The following ASUG Partner Insight was authored by Darren Shaw, North America Vice President of Marketing at SNP Group. 

Another year, another SAP Sapphire in sunny, hot, and humid Orlando, Florida. Same old, same old? In some ways, yes, but definitively not in some very important areas.

Some things will never change about Sapphire: too many late nights, too many sessions to attend (and not enough time), so-so food, and lots of hype. There was, as always, an impressive line of keynote speakers (Jensen Huang, of NVIDIA, was particularly interesting to listen to). And it wouldn’t be a proper Sapphire without a glimpse into SAP’s future as shared by SAP CEO Christian Klein. 

He made it clear this year that artificial intelligence (AI) is the foundation of the product strategy going forward, promising real business value from Joule (and calling the generative-AI copilot “ready for prime time”) while emphasizing the capabilities of the AI Hub in SAP Business Technology Platform. Joule is the new front-end and user interface for all SAP applications, touted as the “largest productivity engine for users.” According to Klein, over 27,000 are already using SAP’s Business AI. While this sounds like a large number, it is less than 10% of SAP’s entire client base. Additionally, ongoing AI innovations are only going to be available to RISE and GROW customers in the cloud.

It is no surprise that nearly every booth had the letters “A” and “I” side by side, sometimes prefaced by “Generative” or “Business.” It is the buzzword of the decade, and if you aren’t talking about it in some form or fashion then you aren’t speaking with too many customers, because they all want to separate fact from fiction when it comes to the requirements and expected outcomes of a successful AI strategy.

Clean Core, Better Data, and 'Less Tire-Kicking'

The hyperscalers made impressive announcements at Sapphire this year. Microsoft and SAP announced the expansion of their partnership by creating a unified experience with Joule and Copilot. SAP BTP, SAP HANA Cloud, and SAP Datasphere will run on AWS Graviton processors for better performance and energy efficiency. Google Cloud said new memory-optimized X4 instances will provide the largest SAP-certified compute instances in the cloud market. These are all significant steps forward; the more complex AI solutions become, the more processing power will be required, and that isn’t going to come from an internal data center.

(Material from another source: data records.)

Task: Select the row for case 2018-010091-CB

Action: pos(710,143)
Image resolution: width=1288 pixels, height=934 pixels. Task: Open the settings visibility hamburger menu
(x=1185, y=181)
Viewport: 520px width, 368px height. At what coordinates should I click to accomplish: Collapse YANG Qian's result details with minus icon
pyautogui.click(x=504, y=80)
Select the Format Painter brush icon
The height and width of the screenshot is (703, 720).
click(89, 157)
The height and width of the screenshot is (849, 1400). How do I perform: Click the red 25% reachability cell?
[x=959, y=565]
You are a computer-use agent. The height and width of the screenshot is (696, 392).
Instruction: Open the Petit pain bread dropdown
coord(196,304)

Of course, the "Clean Core" concept was reiterated loudly and clearly, and SAP announced new tools and capabilities in support of it. There are new low-code/pro-code tools in SAP Build and ABAP Cloud to minimize customizations, ABAP Developer capabilities in Joule for generative AI-assisted ABAP coding, and guided workflow tools in SAP Build Work Zone for automating processes without custom code.

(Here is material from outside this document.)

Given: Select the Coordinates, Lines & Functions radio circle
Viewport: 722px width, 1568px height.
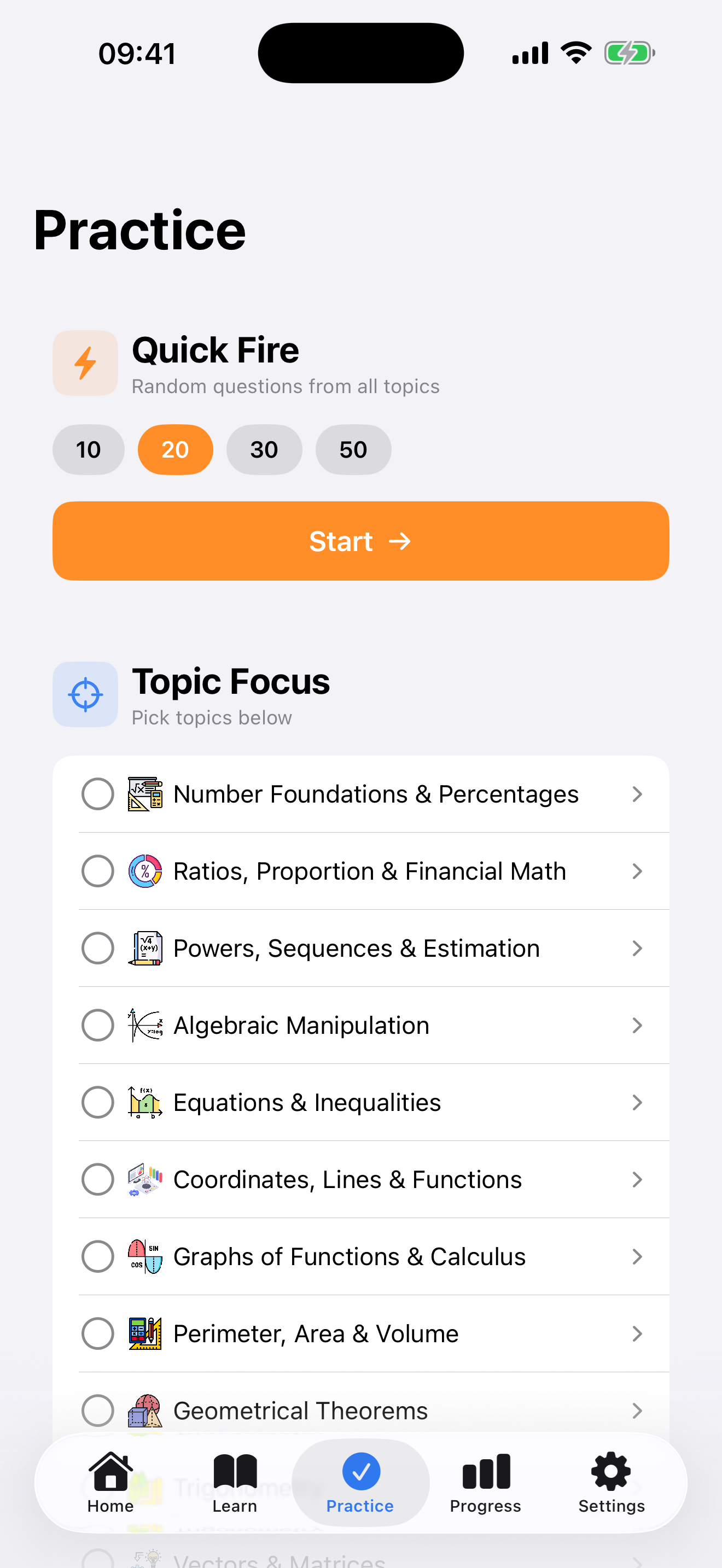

I mentioned upfront that there were distinct differences at Sapphire this year. One of the key differences was far less tire-kicking. I can think of only one incident where a person came to our booth and asked “So, what do you do?” Customers came to us with much clearer end goals in mind, along with very specific challenges that they knew would impede progress toward those goals.

Another noted difference was that, unlike in prior years where the focus was almost entirely on functionality, this year there were far more questions (and concerns) about data. While the level of true understanding about what AI is and what it can do varies greatly, what appears to be commonly understood is that the adage “garbage in, garbage out” applies. Prior analytics and “big data” projects have left customers with big price tags and no ROI, and none of them want to be a part of the AI business case failure percentages recently highlighted by McKinsey and Harvard Business Review. They know their data is in bad shape, and they know it is not just an SAP data problem. They have data challenges within a host of legacy applications that have to be dealt with before pouring millions of dollars into generative AI solutions.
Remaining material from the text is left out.